Zu den Faktoren, die die Messung des Thermoelement-Temperatursensors beeinflussen, gehören hauptsächlich die Ansprechzeit, die Erhöhung der Wärmeimpedanz und die Wärmestrahlung. Lassen Sie's unten einen detaillierten Blick darauf werfen.
Reaktionszeit
Das Grundprinzip der Kontakttemperaturmessung besteht darin, dass das Temperaturmesselement mit dem Messobjekt ein thermisches Gleichgewicht erreichen muss. Daher ist es notwendig, während der Temperaturmessung eine gewisse Zeitdauer einzuhalten, um ein thermisches Gleichgewicht zwischen den beiden zu erreichen.
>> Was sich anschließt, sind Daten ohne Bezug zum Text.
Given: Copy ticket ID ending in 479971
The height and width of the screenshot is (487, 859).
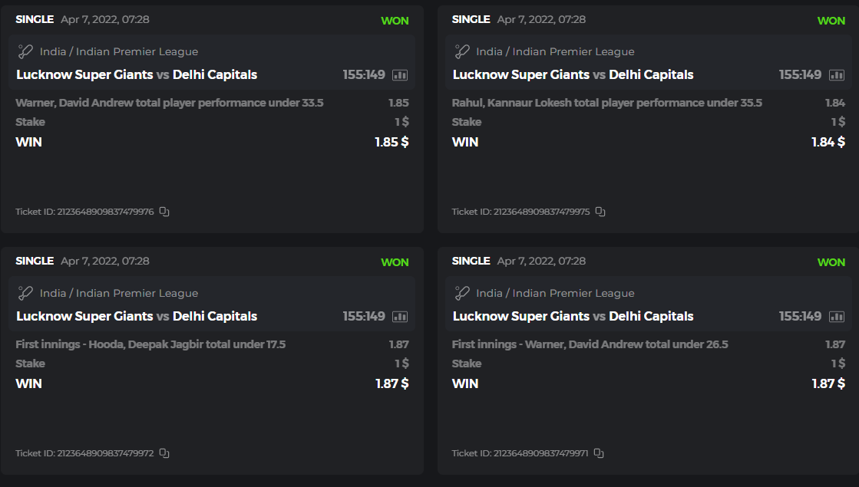Looking at the screenshot, I should pos(599,453).
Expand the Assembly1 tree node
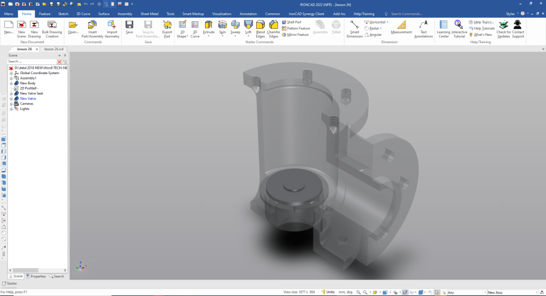This screenshot has width=546, height=296. pos(11,78)
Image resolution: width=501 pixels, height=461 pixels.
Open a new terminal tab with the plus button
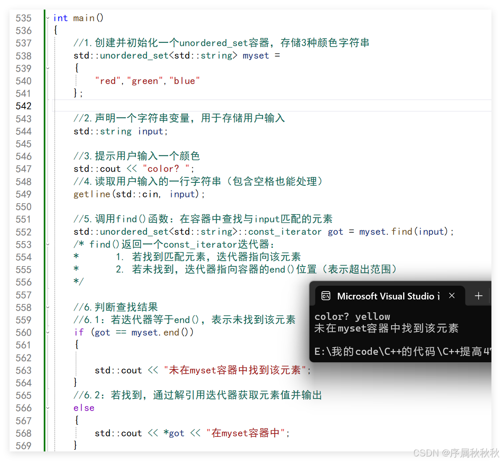pyautogui.click(x=478, y=296)
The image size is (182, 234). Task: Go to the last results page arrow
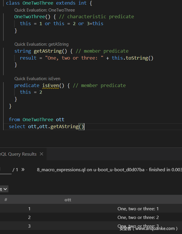[x=23, y=169]
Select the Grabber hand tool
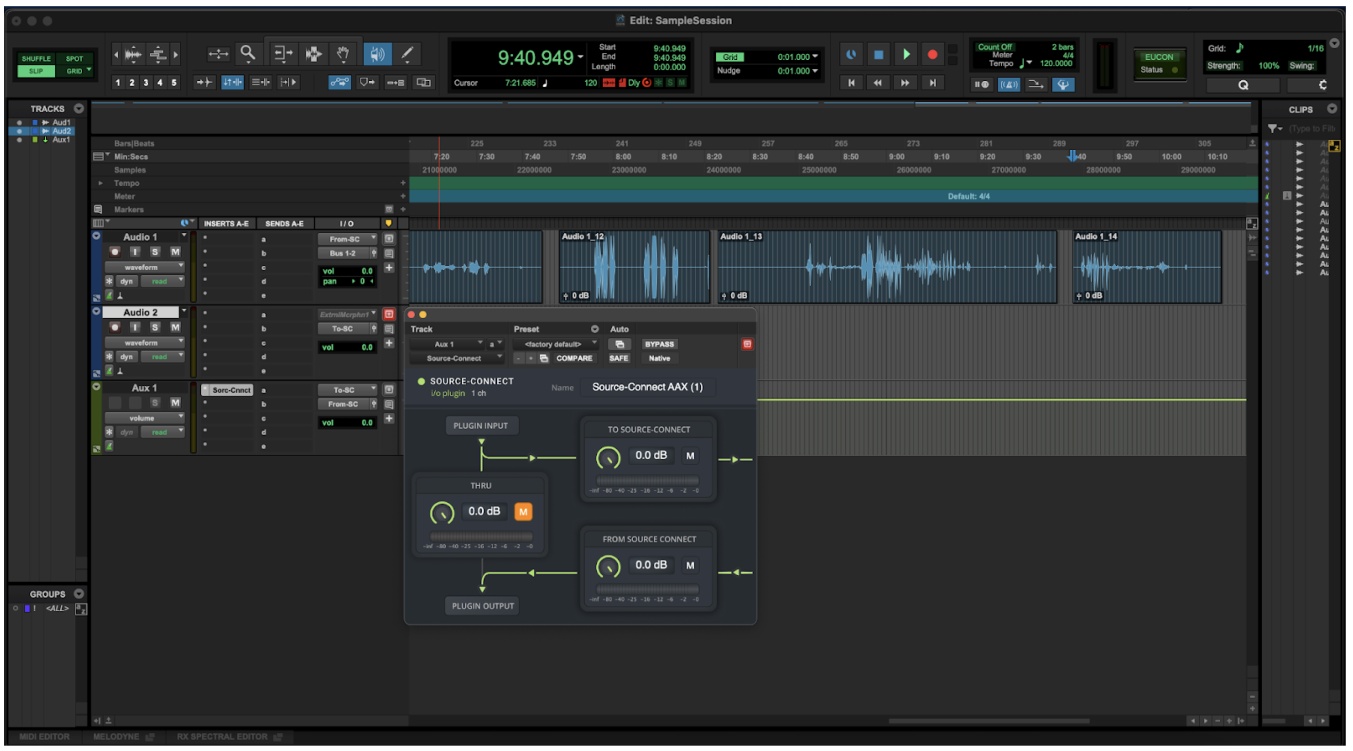Viewport: 1353px width, 751px height. [342, 54]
Die Länge der Haltezeit hängt von der thermischen Ansprechzeit des Temperaturmesselementes ab. Die thermische Ansprechzeit hängt hauptsächlich vom Aufbau des Sensors und den Messbedingungen ab, die stark variieren. Bei gasförmigen Medien, insbesondere statischem Gas, sollte es mindestens 30 Minuten gehalten werden, um ein Gleichgewicht zu erreichen; bei Flüssigkeiten sollte die schnellste mindestens 5 Minuten dauern. Für den Prüfling mit ständig wechselnder Temperatur, insbesondere dem augenblicklichen Änderungsprozess, beträgt der gesamte Vorgang nur 1 Sekunde, und die Ansprechzeit des Sensors muss im Millisekundenbereich liegen. Daher kann der gewöhnliche Temperatursensor nicht nur mit der Temperaturänderungsgeschwindigkeit des gemessenen Objekts nicht Schritt halten, sondern weist auch einen Messfehler aufgrund der Unfähigkeit, das Wärmegleichgewicht zu erreichen, auf. Wählen Sie am besten einen Sensor, der schnell reagiert. Bei Thermoelementen ist neben dem Einfluss des Schutzrohres auch der Durchmesser des Messendes des Thermoelements ausschlaggebend, d. h. je dünner der Koppeldraht, desto kleiner der Durchmesser des Messendes und desto kürzer die thermische Reaktionszeit.
Erhöhter Wärmewiderstand
Bei Thermoelement-Temperatursensoren, die bei hohen Temperaturen verwendet werden, schmilzt der auf der Oberfläche des Schutzrohrs abgelagerte Staub bei gasförmigem Messmedium auf der Oberfläche und erhöht die Wärmebeständigkeit des Schutzrohrs; ist das Messmedium eine Schmelze, lagert sich während des Einsatzes Schlacke ab, die nicht nur die Ansprechzeit des Thermoelements erhöht, sondern auch die angezeigte Temperatur senkt. Daher sind neben regelmäßigen Kontrollen zur Fehlerreduzierung auch häufige Stichprobenkontrollen notwendig. Zum Beispiel ist der importierte Kupferschmelzofen nicht nur mit einem kontinuierlichen Temperaturmess-Thermoelement-Temperatursensor ausgestattet, sondern auch mit einem Verbrauchsmaterial-Thermoelement-Temperaturmessgerät, mit dem die Genauigkeit des kontinuierlichen Temperaturmess-Thermoelements rechtzeitig kalibriert wird.
Wärmestrahlung
Der zur Temperaturmessung in den Ofen eingesetzte Thermoelement-Temperaturfühler wird durch die vom Hochtemperaturobjekt abgegebene Wärmestrahlung erwärmt. Es wird davon ausgegangen, dass das Gas im Ofen transparent ist, und wenn die Temperaturdifferenz zwischen dem Thermoelement und der Ofenwand groß ist, treten Temperaturmessfehler aufgrund des Energieaustauschs auf. Im Allgemeinen sollte zur Reduzierung des Wärmestrahlungsfehlers die Wärmeleitung erhöht werden und die Ofenwandtemperatur sollte möglichst nahe an der Temperatur des Thermoelements liegen. Außerdem sollte die Einbaulage des Thermoelements möglichst weit von der vom Festkörper ausgehenden Wärmestrahlung entfernt sein, damit diese nicht auf die Oberfläche des Thermoelements abstrahlen kann; das Thermoelement sollte vorzugsweise mit einer Wärmestrahlungsschutzhülse ausgestattet sein.